How To Roll Out Pastry
A few simple techniques will make it easier to roll out anything from puff pastry to pizza crust, and get it into the oven in one piece.
Choose a very clean kitchen countertop or tabletop to work on. You will be putting the pastry directly on this surface.
Choose a flour for rolling that will work with the dough you are using. For most standard recipes (pate brisee, puff pastry, cookie dough, pizza crust, etc.), you will use all-purpose white flour. If you are using all whole-wheat in your recipe, you may want to roll the dough with whole wheat flour instead. If you are using a gluten-free flour in the recipe, you will want to roll the pastry with the same gluten-free flour. The recipe will tell you what type of flour to use.
Use your clean fingers to lightly sprinkle flour all over your work surface, and lay the pastry on top of the flour.
Sprinkle more flour over the top of the pastry. Use your finger tips to very lightly spread any flour clumps around so that the whole top is covered evenly with a light dusting of flour. Do not press down! Your fingers should just glide over the top of the dough.
Carefully flip the dough over and glide your fingers over the other side, so that a light coating of flour is spread evenly over the whole surface.
Gently place your rolling pin in the center of the pastry, and roll from the center to the top, away from your body. Stop the rolling pin just before it reaches the edge, then lift it up and gently place it back in the center of the rectangle. Do not allow the rolling pin to roll off the edge of the pastry! If it does, your pastry will be thinner around the edges and thicker in the middle. Instead, you want the whole pastry to be an even thickness.
When working with some types of pastry, such as pizza dough, you can press down firmly on the rolling pin. With others, such as pate brisee for pie crust, you should be very gentle so that your pastry will turn out light and delicate. When working with puff pastry, you will want to barely use any pressure at all, allowing the weight of the rolling pin to do most of the work.
Continue rolling from the center to the top, away from your body, and turn the pastry after each roll or two, so that you are rolling evenly all over the pastry. After a few rolls, flip the pastry over and continue rolling on the other side.
As you turn and flip the pastry, use a dough scraper to gently unstick any spots that begin to stick to your work surface. Gently slide the dough scraper underneath the pastry, firmly but gently pass it under the spot that is sticking, and shift the pastry so that it won't stick to the same spot again. Sprinkle a bit more flour on that spot so that it won't stick again, and keep working.
As you roll, follow the recipe instructions to find out whether you should be encouraging the pastry to form a circle, a rectangle, or some other shape.
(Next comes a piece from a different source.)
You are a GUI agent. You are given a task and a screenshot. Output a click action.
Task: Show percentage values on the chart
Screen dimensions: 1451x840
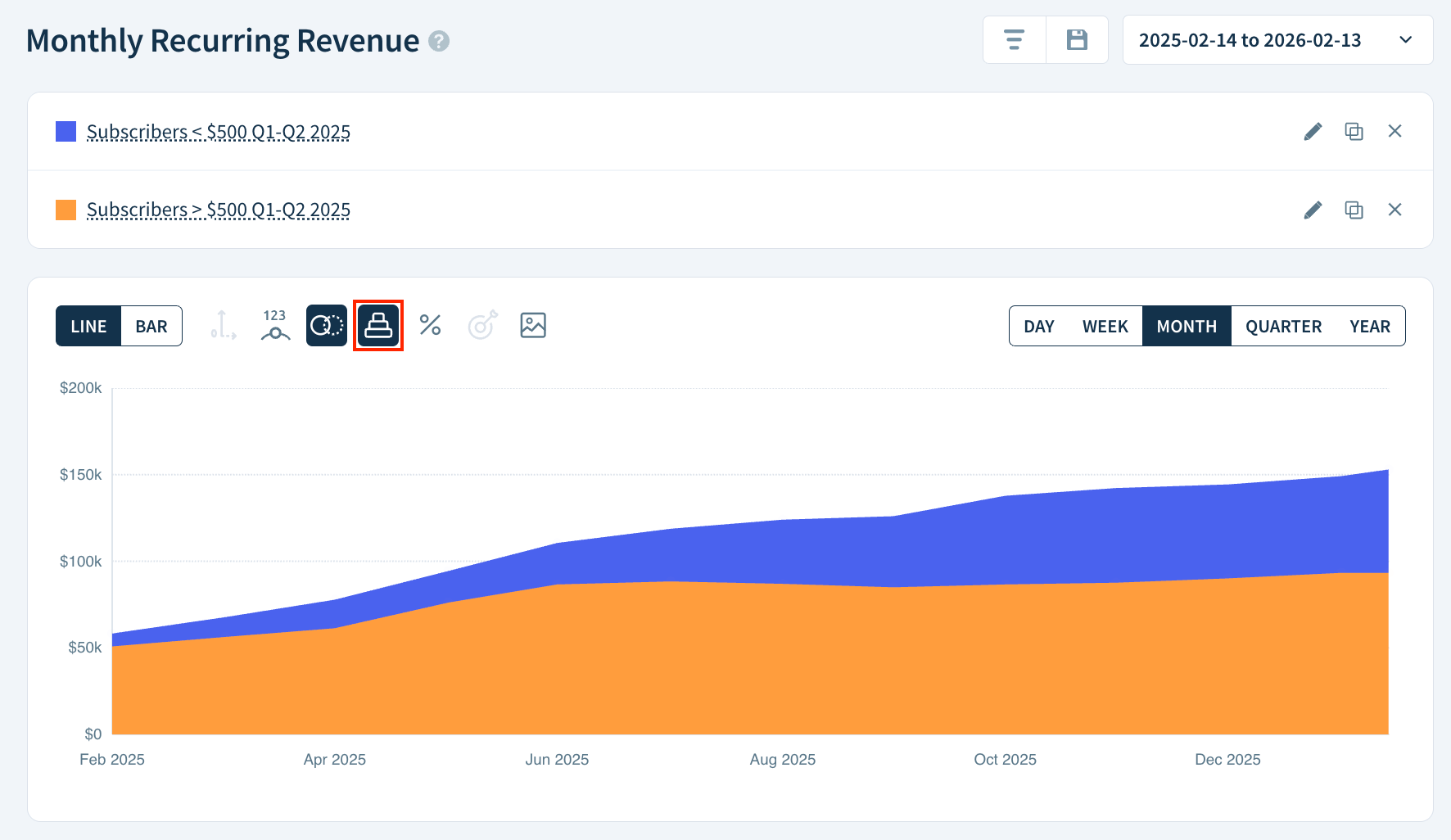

Also, the recipe should tell you large to make the pastry, or how thick it should be when you are finished.
TRANSFERRING the Pastry for Cooking
When you are finished rolling and it's time to bake, you will need to transfer the pastry to the cooking pan or dish. The type of dough you are using will determine how you do this.
If you are making bread or pizza crust, you can simply lift it with your hands and move it, being careful not to poke holes in it with your fingers.
If you are making something more delicate like pie crust, you will need to be a bit more careful. Some pastry will be very easily torn!
The easiest method is to lightly fold one end of the pastry over the other without pressing down. If you are working with a large piece of pastry, you may need to do this several times to end up with a size and shape you can easily handle. Carefully slip your fingers or a spatula or dough scraper (whatever you think will work best).
Before you lay it in the baking pan, think carefully about where to lay it so that as you unfold it, it will end up centered in the proper place. For example, for a round pie crust, you will want to lay it off to one side so that when you unfold it, it will be centered in the tin.
Carefully unfold the pastry. If it's not centered properly, you may need to gently refold it, reposition it, and unfold it again.